There was no way the datachips could be traced to him. He had liquidated the remaining ghilikbefore he’d left the homeworld. Their barracks had been converted to a storage facility, all trace of habitation removed. The datachips would reveal the identities of beings with Romulan-sounding names who had never existed. Should the Federation be foolish enough to reveal those names, the Praetor, the Imperial Senate, and even the Continuing Committee would enjoy a good laugh at their expense.

Still, Koval was disappointed. He had hoped the experiment might continue until the number of dead had reached critical mass. There was a point in the bureaucratic mind, Koval had discovered, where the body count was deemed unacceptable. A few thousand dead was dismissed as a misfortune, but a few hundred thousand was judged an obvious conspiracy. It was from that point that he had hoped to operate, until that idiot Thamnos had ruined everything.
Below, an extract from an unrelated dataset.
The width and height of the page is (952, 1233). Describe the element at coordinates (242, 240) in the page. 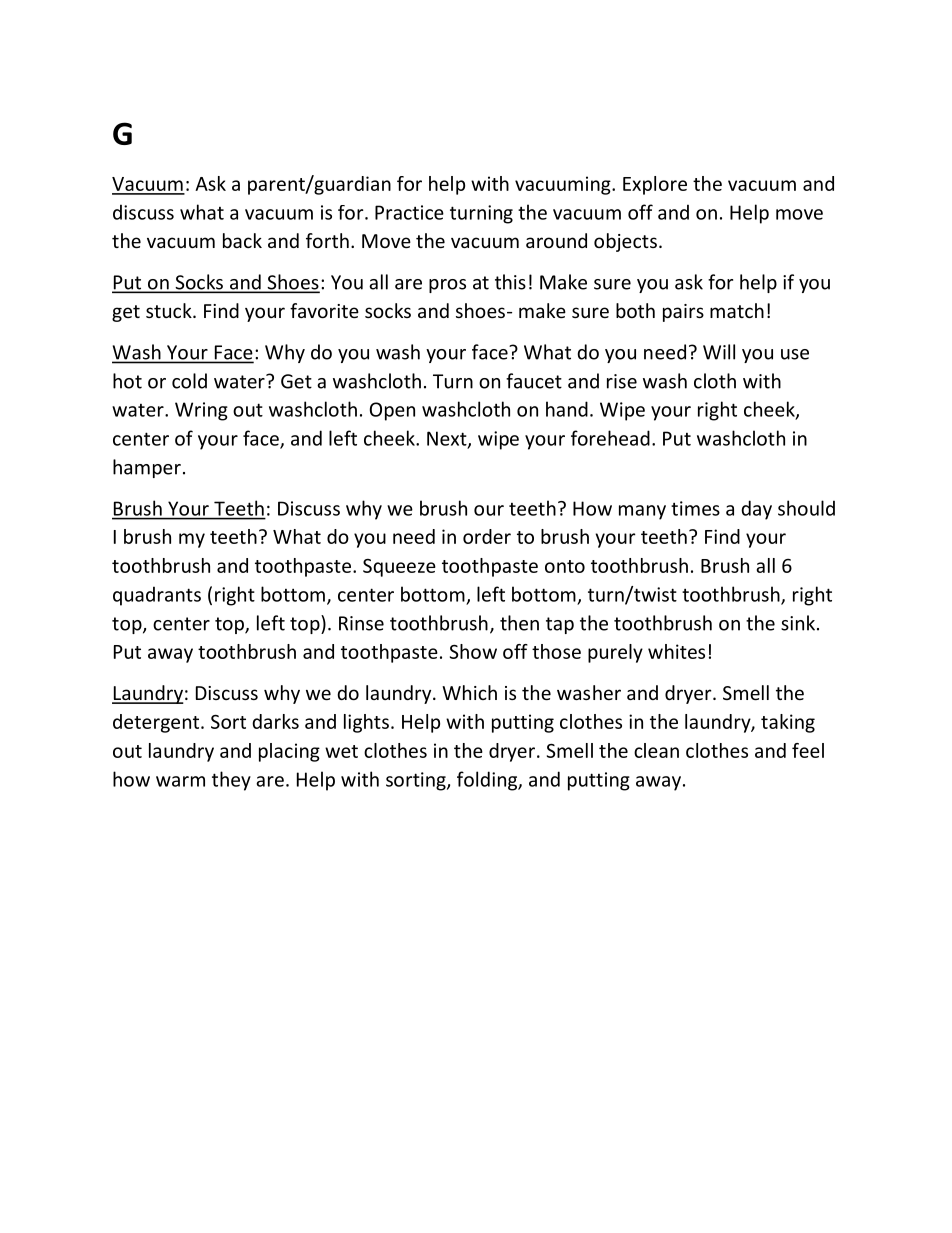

If only the fool had focused on the goal a little longer! The Federation would have rattled its sabers and accused the Empire of bioterrorism, and then, while they were still recovering from the embarrassment of being told those datachips were meaningless fakes, perhaps created by the Federation itself, since there were no such Romulans as those catalogued on the chips, Koval would have produced his trump card.

The source of the datachips? An overly ambitious Federation citizen trying to grab at a little glory, falsifying documents—as witness his earlier debacle with a paper on Bendii Syndrome! Koval had kept copies of all Thamnos’s “research,” and if the Federation operatives denied they’d found the datachips in Thamnos’s possession, he could produce the knife, no doubt containing traces of the murderer’s DNA. The accusations and counteraccusations could go on for years.

It would also have served as a test case for creating a larger pandemic at some point in the future. Ah, well. The only thing for Koval to do now was to make sure all traces of involvement were removed.

Which reminded him. Best get the call to Papaver Thamnos over with before they reached home.

“Go to bed?” Benjamin Sisko echoed Jennifer’s words as she grabbed the front of his tunic and began to tug him along with her. “It’s the middle of the afternoon! I’m not even tired.”

“Who said anything about sleeping?” Jennifer wondered whimsically, still tugging. Laughing, Sisko found himself being pulled toward the bedroom. “Jake’s on a class trip to the arboretum this afternoon; I don’t have to pick him up for another hour and a half.”

“A man can get into an awful lot of mischief in an hour and a half….” Sisko mused as the bedroom door slid softly shut behind them.

“Don’t owe you anything anymore!” Papaver Thamnos said stonily once he fully understood Koval’s message about his son. “Don’t know what your involvement was, but he wasn’t dead before you went looking for him. Got nothing to say to you. Had nothing to say to that other fellow, got nothing to say to you. We’re finished. Go away.”

“What ‘other fellow’?” Koval said, more sharply than he intended. But Papaver Thamnos was playing with his hounds. A moment later he terminated the transmission.

The ensign who had brought Zetha the sundae approached her table after Tuvok left, but his smile reminded her too much of Tahir’s, and she excused herself and left the lounge. There was something she had to do.